Onderzoek naar richtlijn voor buurtpreventiegroepen
Op verzoek van de Tweede Kamer bekijkt minister Ferd Grapperhaus van Justitie & Veiligheid of een landelijke richtlijn nodig is voor burgeropsporing en preventieteams. Dit naar aanleiding van een kritisch rapport van Politie en Wetenschap, waarin een aantal negatieve aspecten van burgerparticipatie naar voren komt.
Er zijn inmiddels in Nederland tienduizenden virtuele burgerwachten en zo’n vijfduizend buurtpreventiegroepen waarvan de leden elkaar via WhatsApp op de hoogte houden en mobiliseren.
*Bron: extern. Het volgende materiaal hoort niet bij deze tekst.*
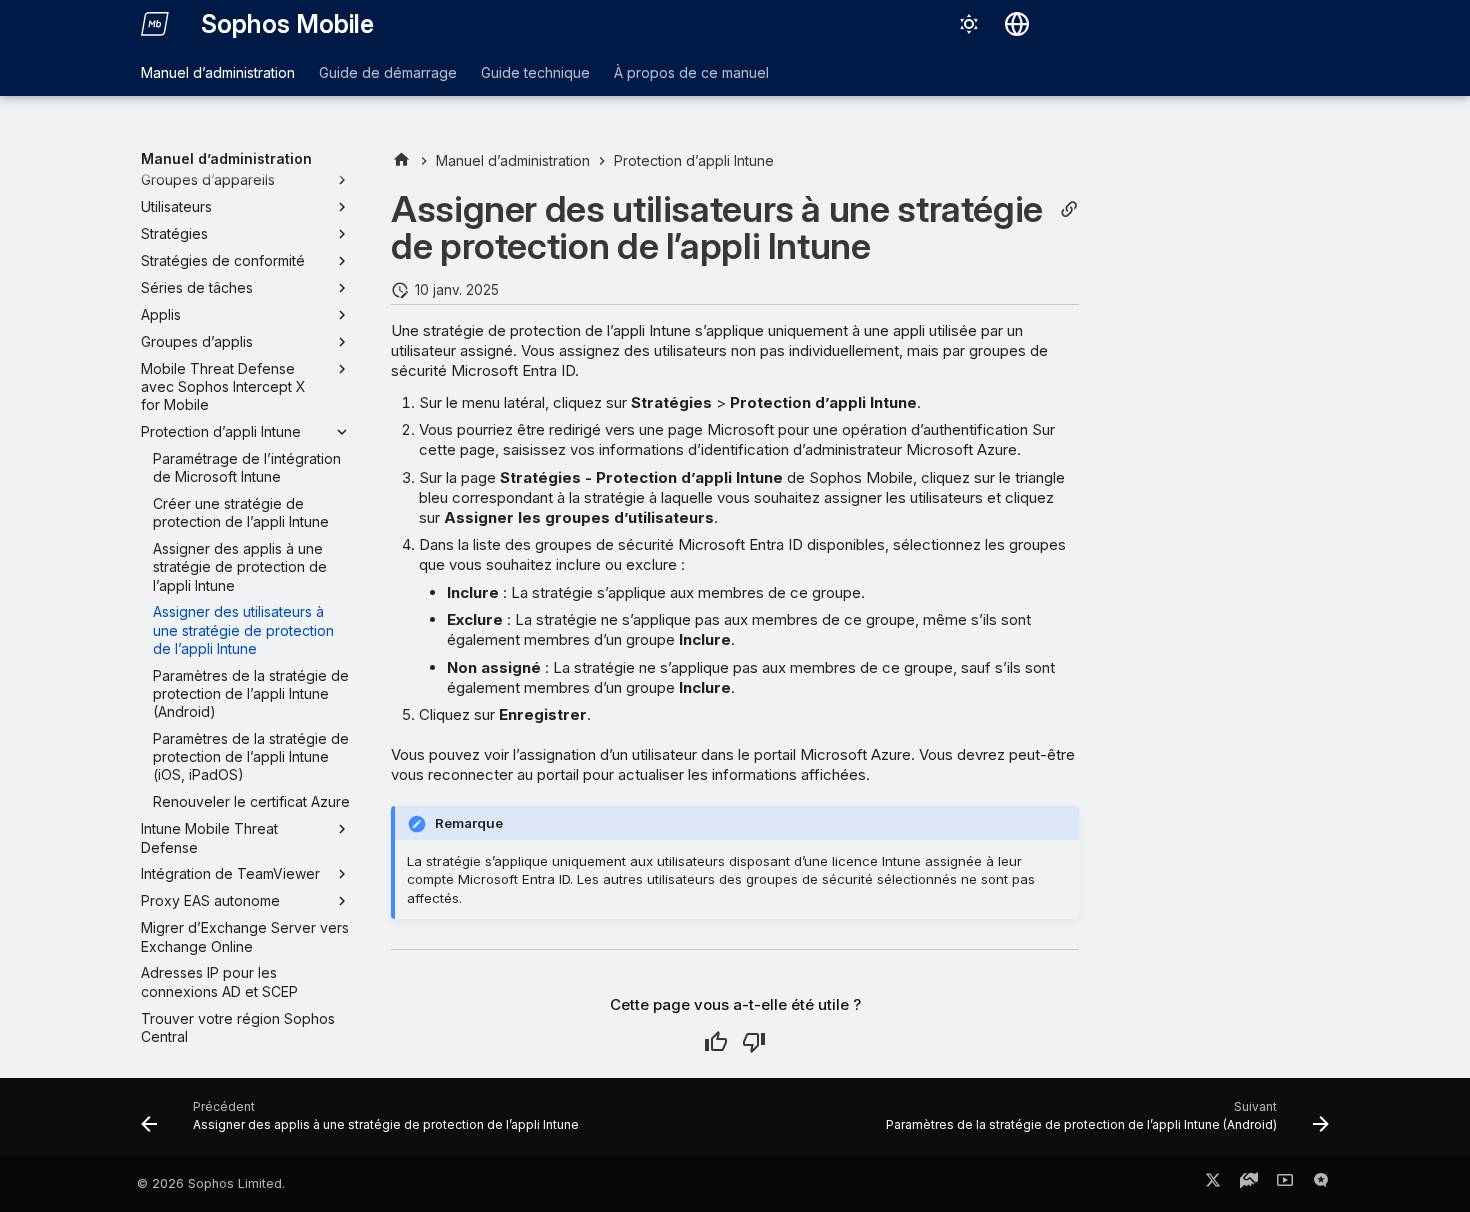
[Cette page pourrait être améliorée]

Soms gebeurt het dat deze groepen de taken van de politie overnemen en zelf achter de ‘verdachte’ aan gaan. Het meest extreme voorbeeld hiervan is Kootwijkerbroek, waar zelfs helikopters worden gebruikt om vermeende inbrekers op te sporen en aan te houden. ‘Het is een dunne lijn, waarbij zaken makkelijk kunnen escaleren’, waarschuwt de politiek. Ook maakt de Tweede Kamer zich zorgen dat door de burgerparticipatie een onevenwichtig beslag wordt gelegd op de schaarse politiecapaciteit. Bij het minst geringe vermoeden wordt verwacht dat de politie binnen vijf minuten ter plaatse is.
Richtlijn
Een ander punt is dat de politie op nogal verschillende manieren omgaat met buurtpreventiegroepen. Soms wordt helemaal geen informatie verstrekt, maar er zijn ook korpsen die burgers waarschuwen voor verdachte personen of voertuigen. Soms wordt daarbij een deel van een kenteken genoemd en andere keren zelfs het hele kenteken met bijbehorende tenaamstelling. Daarom wil met name het CDA (de partij van Grapperhaus) dat een landelijke richtlijn hier meer eenheid in gaat brengen en dat er meer politieke controle komt op de gang van zaken. Ook de politie en de politievakbonden willen dat er meer regie bij de politie komt te liggen, om de in het rapport ‘Politie en actief burgerschap: een veilig verbond?’ genoemde excessen tegen te gaan. ‘De politie kan het zich niet permitteren om te verslappen en zich op afstand van burgerverbanden te positioneren’, schrijven de onderzoekers in het rapport. In de praktijk zijn er overigens nauwelijks problemen met buurtpreventiegroepen, maar volgens voorzitter Jan Struijs van de Nederlandse Politiebond ligt het voor eigen rechter spelen op de loer.